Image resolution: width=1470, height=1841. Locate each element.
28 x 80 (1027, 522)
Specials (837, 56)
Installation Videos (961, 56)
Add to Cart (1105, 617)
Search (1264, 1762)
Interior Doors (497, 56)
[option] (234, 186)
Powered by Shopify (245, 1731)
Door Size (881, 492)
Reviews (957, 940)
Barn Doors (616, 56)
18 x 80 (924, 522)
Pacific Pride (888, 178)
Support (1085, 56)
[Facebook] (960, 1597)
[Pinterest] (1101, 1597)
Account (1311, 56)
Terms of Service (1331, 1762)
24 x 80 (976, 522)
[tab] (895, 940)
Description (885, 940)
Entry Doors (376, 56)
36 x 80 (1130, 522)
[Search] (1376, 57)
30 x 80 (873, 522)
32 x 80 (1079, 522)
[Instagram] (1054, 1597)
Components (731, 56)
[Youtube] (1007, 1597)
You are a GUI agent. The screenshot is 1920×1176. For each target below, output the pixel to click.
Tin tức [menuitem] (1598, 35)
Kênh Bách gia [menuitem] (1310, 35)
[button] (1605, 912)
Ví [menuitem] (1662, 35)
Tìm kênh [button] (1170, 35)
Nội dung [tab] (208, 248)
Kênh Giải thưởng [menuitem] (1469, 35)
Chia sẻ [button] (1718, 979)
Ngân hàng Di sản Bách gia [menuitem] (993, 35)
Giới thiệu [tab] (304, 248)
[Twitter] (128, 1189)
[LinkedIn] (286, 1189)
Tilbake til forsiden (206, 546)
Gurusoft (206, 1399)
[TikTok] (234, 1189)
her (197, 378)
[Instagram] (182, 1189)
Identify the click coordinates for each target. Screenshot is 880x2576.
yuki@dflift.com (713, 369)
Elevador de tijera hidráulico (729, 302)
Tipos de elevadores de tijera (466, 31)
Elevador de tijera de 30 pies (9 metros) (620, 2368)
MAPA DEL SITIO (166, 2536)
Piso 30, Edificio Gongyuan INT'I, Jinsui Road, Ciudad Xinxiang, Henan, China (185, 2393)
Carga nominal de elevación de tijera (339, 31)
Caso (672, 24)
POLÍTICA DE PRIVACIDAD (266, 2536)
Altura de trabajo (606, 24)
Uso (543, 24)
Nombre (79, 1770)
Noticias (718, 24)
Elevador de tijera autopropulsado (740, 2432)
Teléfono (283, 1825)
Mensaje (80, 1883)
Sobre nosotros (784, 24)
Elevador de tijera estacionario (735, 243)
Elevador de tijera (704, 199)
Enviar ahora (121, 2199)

■ Task item ■
Nothing in the records may change; output all of them exactly.

■ Exercise response ■
Image resolution: width=1470, height=1841. Locate each element.
28 x 80 (1027, 522)
Specials (837, 56)
Installation Videos (961, 56)
Add to Cart (1105, 617)
Search (1264, 1762)
Interior Doors (497, 56)
[option] (234, 186)
Powered by Shopify (245, 1731)
Door Size (881, 492)
Reviews (957, 940)
Barn Doors (616, 56)
18 x 80 (924, 522)
Pacific Pride (888, 178)
Support (1085, 56)
[Facebook] (960, 1597)
[Pinterest] (1101, 1597)
Account (1311, 56)
Terms of Service (1331, 1762)
24 x 80 (976, 522)
[tab] (895, 940)
Description (885, 940)
Entry Doors (376, 56)
36 x 80 (1130, 522)
[Search] (1376, 57)
30 x 80 (873, 522)
32 x 80 (1079, 522)
[Instagram] (1054, 1597)
Components (731, 56)
[Youtube] (1007, 1597)
You are a GUI agent. The screenshot is 1920×1176. For each target below, output the pixel to click.
Tin tức [menuitem] (1598, 35)
Kênh Bách gia [menuitem] (1310, 35)
[button] (1605, 912)
Ví [menuitem] (1662, 35)
Tìm kênh [button] (1170, 35)
Nội dung [tab] (208, 248)
Kênh Giải thưởng [menuitem] (1469, 35)
Chia sẻ [button] (1718, 979)
Ngân hàng Di sản Bách gia [menuitem] (993, 35)
Giới thiệu [tab] (304, 248)
[Twitter] (128, 1189)
[LinkedIn] (286, 1189)
Tilbake til forsiden (206, 546)
Gurusoft (206, 1399)
[TikTok] (234, 1189)
her (197, 378)
[Instagram] (182, 1189)
Identify the click coordinates for each target. Screenshot is 880x2576.
yuki@dflift.com (713, 369)
Elevador de tijera hidráulico (729, 302)
Tipos de elevadores de tijera (466, 31)
Elevador de tijera de 30 pies (9 metros) (620, 2368)
MAPA DEL SITIO (166, 2536)
Piso 30, Edificio Gongyuan INT'I, Jinsui Road, Ciudad Xinxiang, Henan, China (185, 2393)
Carga nominal de elevación de tijera (339, 31)
Caso (672, 24)
POLÍTICA DE PRIVACIDAD (266, 2536)
Altura de trabajo (606, 24)
Uso (543, 24)
Nombre (79, 1770)
Noticias (718, 24)
Elevador de tijera autopropulsado (740, 2432)
Teléfono (283, 1825)
Mensaje (80, 1883)
Sobre nosotros (784, 24)
Elevador de tijera estacionario (735, 243)
Elevador de tijera (704, 199)
Enviar ahora (121, 2199)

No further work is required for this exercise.